Nulla avrebbe perciò potuto impedirmi di esserci, a maggior ragione con la mia compagna di scorribande e di transenne (un addestramento di anni che ora ci torna molto utile anche qui).
A Saronno arriviamo presto, non c’è ancora nessuno e le strade sono popolate solo da addetti ai lavori e da piccoli ciclisti che non vedono l’ora di poter incontrare i loro idoli. All’arrivo del bus della Bora-Hansgrohe saltano in sella e si precipitano a chiedere se Sagan c’è, ma per oggi no, bisogna accontentarsi di una cartolina. Senza delusione, però, perché l’importante è essere lì. Ripartono ridendo e chiamandosi a gran voce, sognando magari di trovarsi, in futuro, al posto dei campioni ancora celati dietro ai vetri scuri.
Altri bambini li trovo più tardi in piazza. Sono scolari accompagnati dai loro insegnanti. Niente lezione, è un giorno di festa. Li hanno fatti sedere proprio sotto al palco del foglio firma, ma stanno fermi a fatica. Se potessero, probabilmente, ci salterebbero sopra. Li sento parlare di Nibali e Aru, con quel fare da esperti che li rende buffi, data la loro età. Ma la cosa che più mi fa tenerezza è il calore con cui accolgono ogni corridore presentato dallo speaker: c’è un urlo e uno sventolio di bandierine per ciascuno, poco importa se sia noto o meno. Ognuno ha bisogno di un momento tutto suo, anche se non è il più forte di tutti. Quell’incoraggiamento tutto infantile, più puro e senza pregiudizi, potrebbe fare la differenza: qualcuno, un bambino, ha creduto in me anche senza sapere chi fossi. Mi piace pensare che abbia funzionato così per Alexandre Geniez.
Non so restare troppo al foglio firma, mi piace cogliere altri momenti più nascosti, meno ufficiali. Soprattutto i gesti: sono loro ad insegnarmi sempre più di qualsiasi altra cosa.
E allora mi perdo ad osservare le persone comparse come dal nulla all’arrivo dei mezzi, quasi in risposta ad una chiamata silenziosa, o quelle che scendono dai bus per preparare la partenza.

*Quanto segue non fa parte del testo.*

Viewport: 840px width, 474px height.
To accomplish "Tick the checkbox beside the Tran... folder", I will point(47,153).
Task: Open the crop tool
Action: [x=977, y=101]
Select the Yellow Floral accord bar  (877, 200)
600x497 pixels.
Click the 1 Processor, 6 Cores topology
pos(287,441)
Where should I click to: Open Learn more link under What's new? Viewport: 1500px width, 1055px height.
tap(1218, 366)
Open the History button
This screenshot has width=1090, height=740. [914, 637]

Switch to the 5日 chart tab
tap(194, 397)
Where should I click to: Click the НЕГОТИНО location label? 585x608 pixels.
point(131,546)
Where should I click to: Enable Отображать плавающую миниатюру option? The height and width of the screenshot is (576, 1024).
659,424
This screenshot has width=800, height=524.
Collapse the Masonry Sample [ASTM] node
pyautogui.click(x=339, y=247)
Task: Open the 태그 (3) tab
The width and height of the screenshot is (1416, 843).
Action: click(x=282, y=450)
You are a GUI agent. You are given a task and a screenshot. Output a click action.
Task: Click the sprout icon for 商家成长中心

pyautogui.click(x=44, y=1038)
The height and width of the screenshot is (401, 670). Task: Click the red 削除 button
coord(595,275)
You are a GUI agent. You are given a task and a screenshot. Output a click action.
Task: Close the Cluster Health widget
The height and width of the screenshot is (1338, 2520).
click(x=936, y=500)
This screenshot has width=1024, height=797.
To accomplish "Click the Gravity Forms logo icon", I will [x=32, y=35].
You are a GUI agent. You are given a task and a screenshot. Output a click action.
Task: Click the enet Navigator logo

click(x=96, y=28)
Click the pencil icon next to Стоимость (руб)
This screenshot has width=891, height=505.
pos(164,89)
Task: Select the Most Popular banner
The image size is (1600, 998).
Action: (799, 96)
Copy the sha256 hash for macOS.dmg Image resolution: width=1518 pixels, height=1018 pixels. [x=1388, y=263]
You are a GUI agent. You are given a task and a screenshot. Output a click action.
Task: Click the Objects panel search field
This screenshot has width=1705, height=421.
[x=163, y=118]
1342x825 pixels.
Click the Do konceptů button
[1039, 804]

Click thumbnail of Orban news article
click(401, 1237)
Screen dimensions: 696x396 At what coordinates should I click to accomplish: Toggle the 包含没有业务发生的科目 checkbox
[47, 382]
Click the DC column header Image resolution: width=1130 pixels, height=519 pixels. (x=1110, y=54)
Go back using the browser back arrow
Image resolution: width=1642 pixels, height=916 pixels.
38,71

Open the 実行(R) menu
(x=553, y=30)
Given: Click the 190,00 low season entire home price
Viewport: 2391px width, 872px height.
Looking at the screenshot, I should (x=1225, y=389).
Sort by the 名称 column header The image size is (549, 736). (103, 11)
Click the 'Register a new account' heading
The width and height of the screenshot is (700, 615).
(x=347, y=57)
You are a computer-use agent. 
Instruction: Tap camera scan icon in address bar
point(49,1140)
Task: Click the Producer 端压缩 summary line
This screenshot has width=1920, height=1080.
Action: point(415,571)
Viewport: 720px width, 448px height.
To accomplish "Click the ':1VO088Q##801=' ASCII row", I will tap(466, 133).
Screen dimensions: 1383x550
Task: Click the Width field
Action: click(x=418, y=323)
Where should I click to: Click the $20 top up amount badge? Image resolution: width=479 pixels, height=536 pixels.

C’è sempre qualcuno che si ferma ad ammirare i dettagli delle biciclette, a sfiorarle con dolcezza, come fossero cavalli da non far imbizzarrire. Lo faccio anch’io. I meccanici le sistemano una ad una sui loro stalli, un’esposizione elegante e perfetta. Provano le ruote, avvitano qualche bullone troppo lento, sistemano le borracce con precisione: piccoli gesti rituali da compiere ad ogni corsa, un po’ come apparecchiare la tavola prima di mangiare. Ci vuole cura, amore. Niente di più.
Quando mi fermo a fotografare i corridori, spesso mi chiedo quali pensieri gli si affaccino nella mente durante quel breve tratto di strada tra i bus e la partenza che sembra una gimcana in continuo movimento. Mi capita di intercettare sguardi pensierosi che si aprono in un sorriso quando incrociano il mio. Questo mi piace, è come un tacito scambio di coraggio. Buon lavoro, buona corsa, dai che ce la facciamo anche oggi in qualche modo.
A Varese non stiamo ferme in un punto, abbiamo otto giri a disposizione, perciò decidiamo di risalire parte del Montello a piedi – non so come ci sia riuscita, in realtà. L’adrenalina, probabilmente.
La macchina fotografica purtroppo non ne vuol sapere di scattare come desidero. Non ho la forza di litigarci, quel che viene, viene. Va bene così.
Oggi contano i gesti, la corsa è l’aria di casa che respiro quando il gruppo mi sfreccia accanto alla sua folle velocità di crociera. Ormai ne riconosco un po’ di più rispetto a qualche anno fa. Come allora, mi emoziono. La malinconia alla fine di tutto, anche quella rimane.
Però adesso so che qui sono a casa. Per oggi, poi, doppiamente.